◆ **PROBLEM DESCRIPTION**:
Change "cookies" to "trackers" throughout the lines below and keep everything else the same. Please leave the pictures out of your answer.

Data entries:

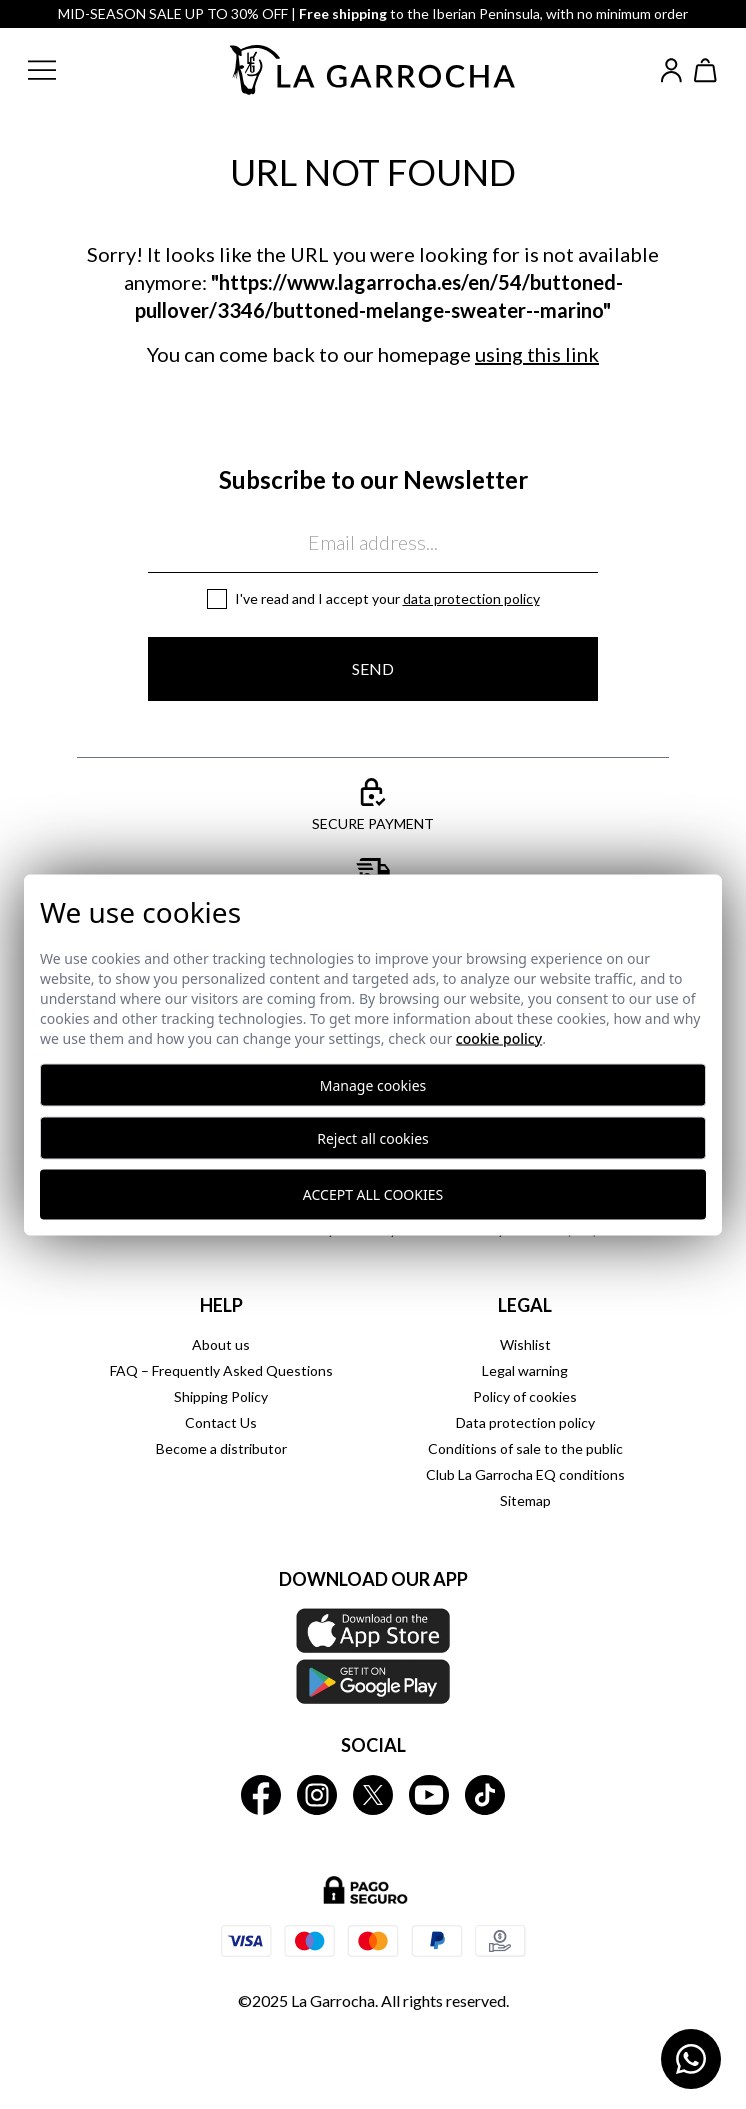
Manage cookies (373, 1084)
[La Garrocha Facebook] (261, 1795)
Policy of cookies (525, 1396)
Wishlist (525, 1344)
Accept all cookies (373, 1194)
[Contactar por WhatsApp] (691, 2059)
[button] (58, 70)
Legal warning (525, 1370)
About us (221, 1344)
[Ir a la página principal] (373, 70)
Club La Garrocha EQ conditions (525, 1474)
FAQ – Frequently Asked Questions (221, 1370)
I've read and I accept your (387, 598)
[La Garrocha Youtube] (429, 1795)
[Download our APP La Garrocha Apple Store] (373, 1656)
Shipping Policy (221, 1396)
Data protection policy (471, 598)
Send (373, 668)
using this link (537, 354)
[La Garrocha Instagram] (317, 1795)
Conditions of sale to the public (525, 1448)
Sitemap (525, 1500)
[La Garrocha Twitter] (373, 1795)
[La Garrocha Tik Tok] (485, 1795)
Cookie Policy (499, 1037)
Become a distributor (221, 1448)
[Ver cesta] (706, 70)
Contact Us (221, 1422)
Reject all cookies (373, 1137)
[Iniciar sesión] (671, 70)
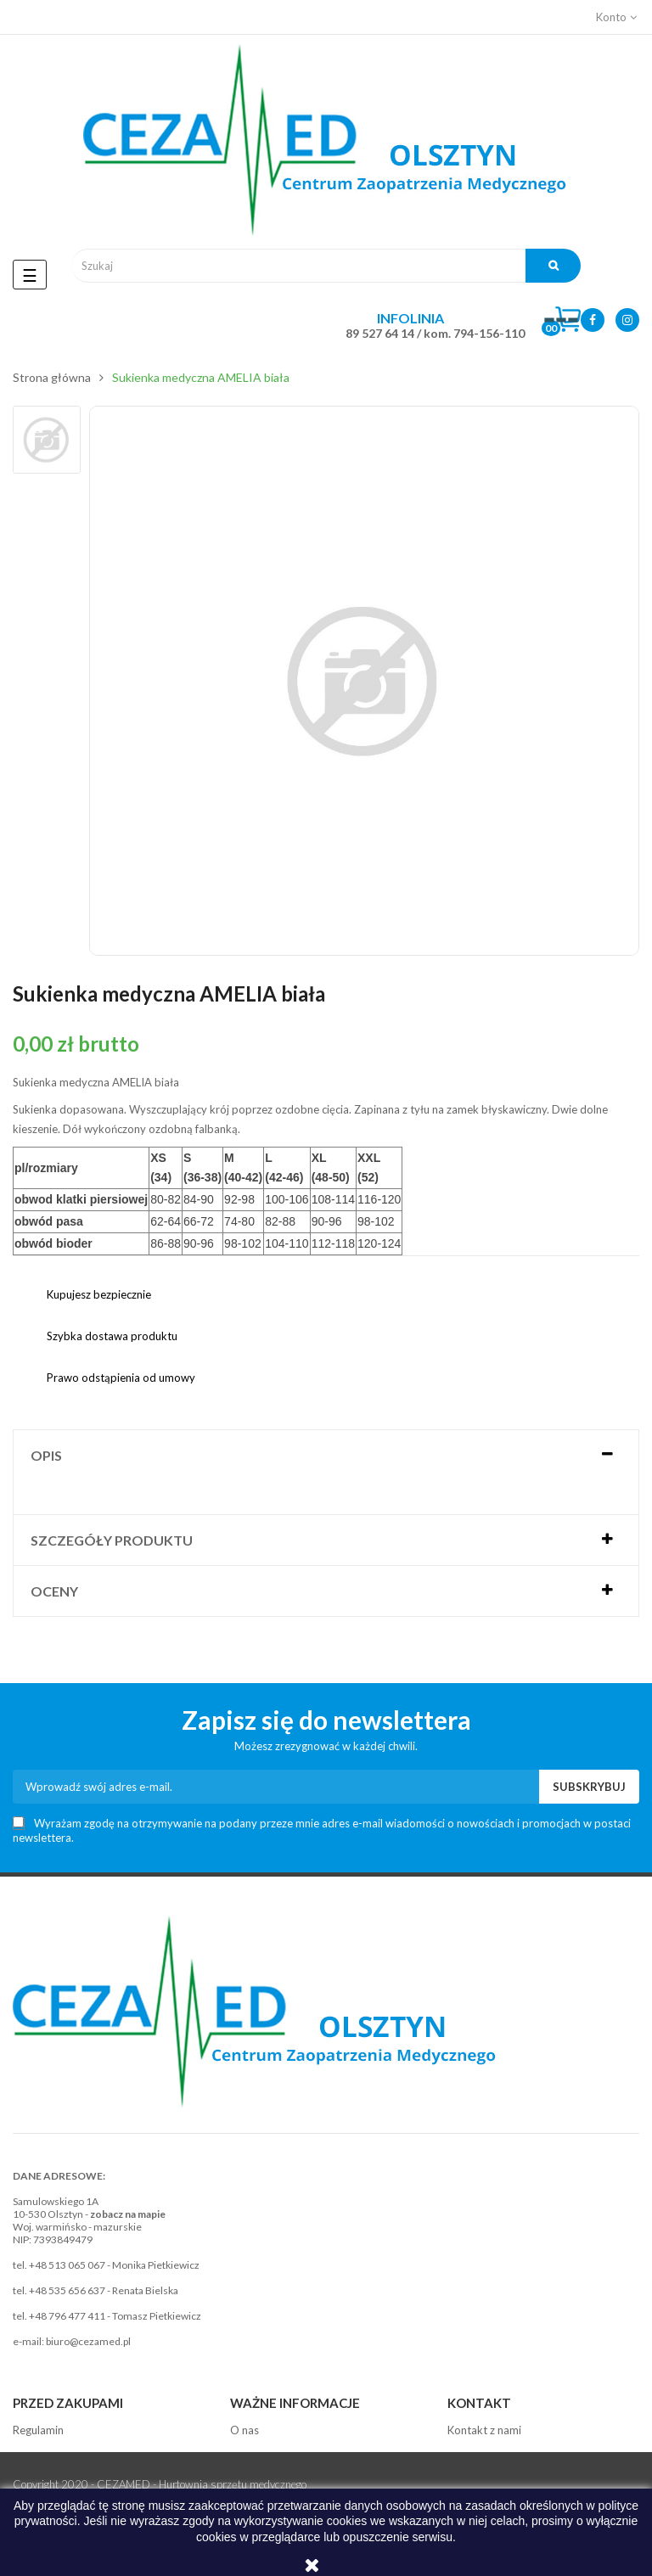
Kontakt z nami (484, 2430)
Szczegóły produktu (112, 1540)
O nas (244, 2430)
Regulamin (38, 2430)
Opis (46, 1455)
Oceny (54, 1591)
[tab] (326, 1455)
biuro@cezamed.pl (88, 2341)
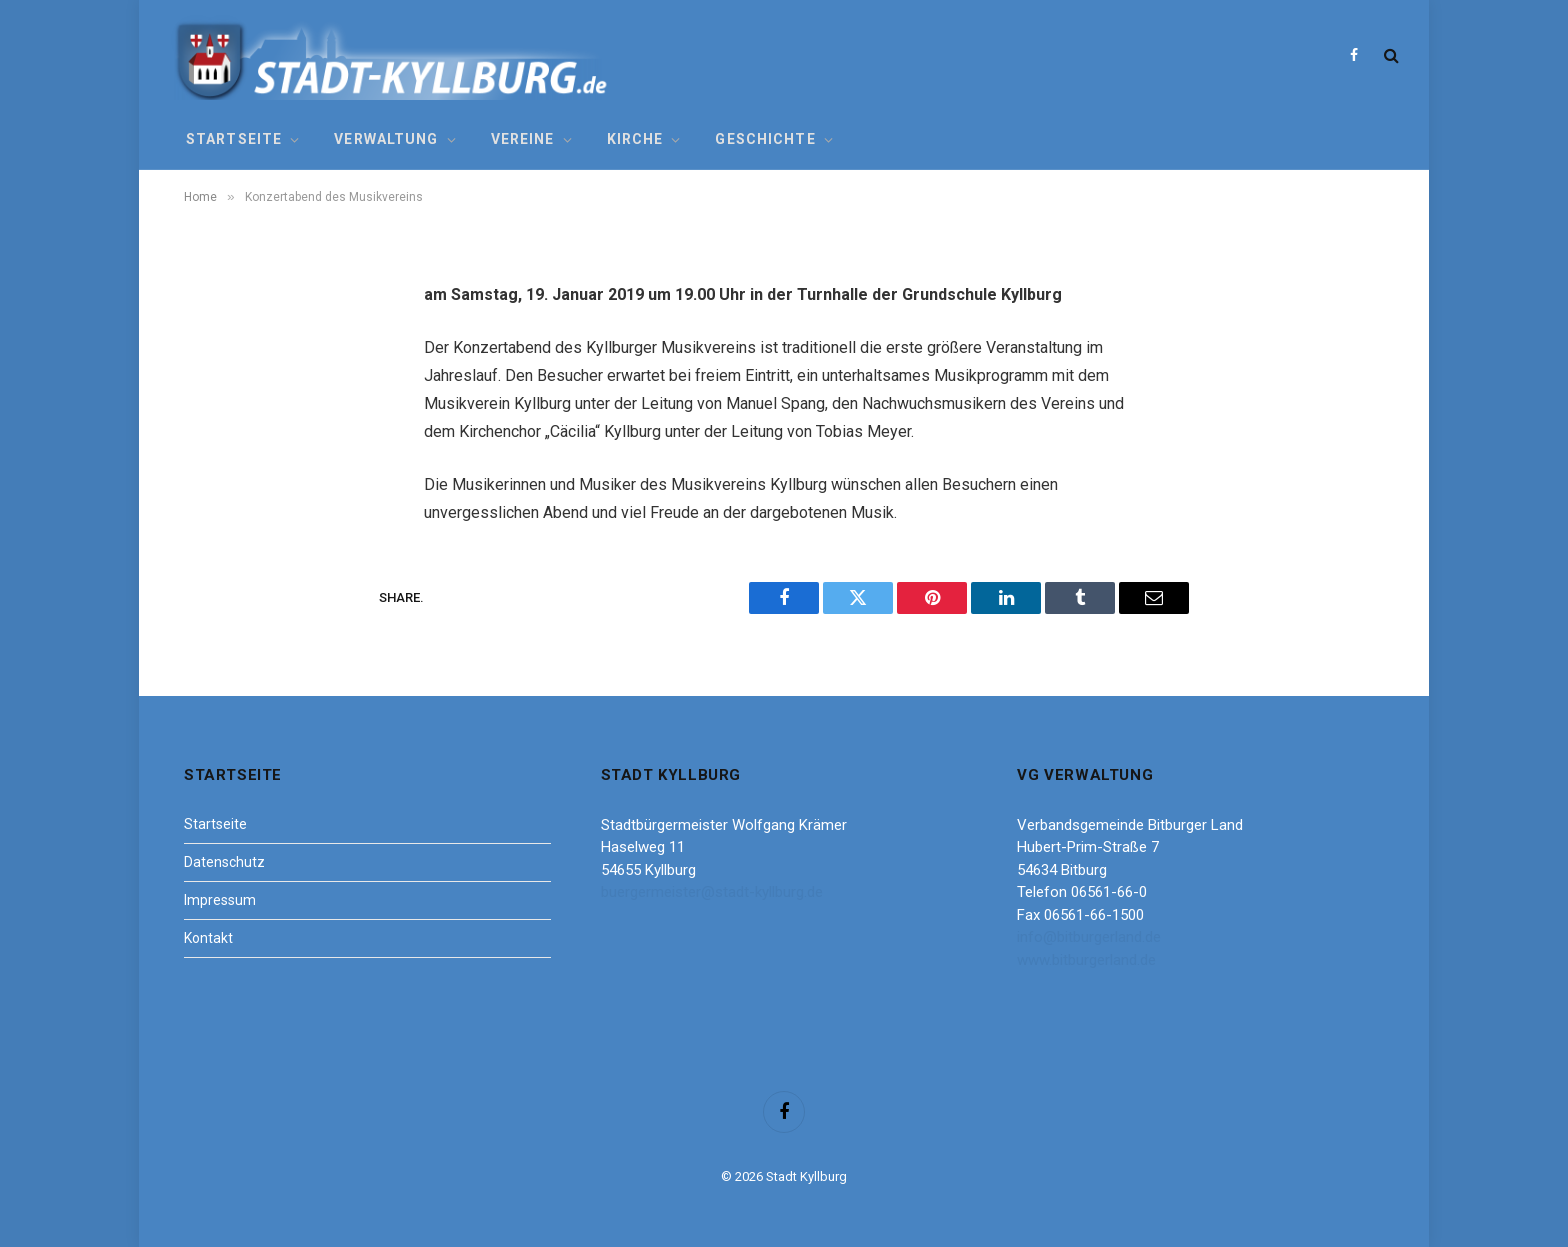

◆ **ANSWER FOR THE TASK**:
Manage trackers (373, 1084)
[La Garrocha Facebook] (261, 1795)
Policy of trackers (525, 1396)
Wishlist (525, 1344)
Accept all trackers (373, 1194)
[Contactar por WhatsApp] (691, 2059)
[button] (58, 70)
Legal warning (525, 1370)
About us (221, 1344)
[Ir a la página principal] (373, 70)
Club La Garrocha EQ conditions (525, 1474)
FAQ – Frequently Asked Questions (221, 1370)
I've read and I accept your (387, 598)
[La Garrocha Youtube] (429, 1795)
[Download our APP La Garrocha Apple Store] (373, 1656)
Shipping Policy (221, 1396)
Data protection policy (471, 598)
Send (373, 668)
using this link (537, 354)
[La Garrocha Instagram] (317, 1795)
Conditions of sale to the public (525, 1448)
Sitemap (525, 1500)
[La Garrocha Twitter] (373, 1795)
[La Garrocha Tik Tok] (485, 1795)
Cookie Policy (499, 1037)
Become a distributor (221, 1448)
[Ver cesta] (706, 70)
Contact Us (221, 1422)
Reject all trackers (373, 1137)
[Iniciar sesión] (671, 70)
Kontakt z nami (484, 2430)
Szczegóły produktu (112, 1540)
O nas (244, 2430)
Regulamin (38, 2430)
Opis (46, 1455)
Oceny (54, 1591)
[tab] (326, 1455)
biuro@cezamed.pl (88, 2341)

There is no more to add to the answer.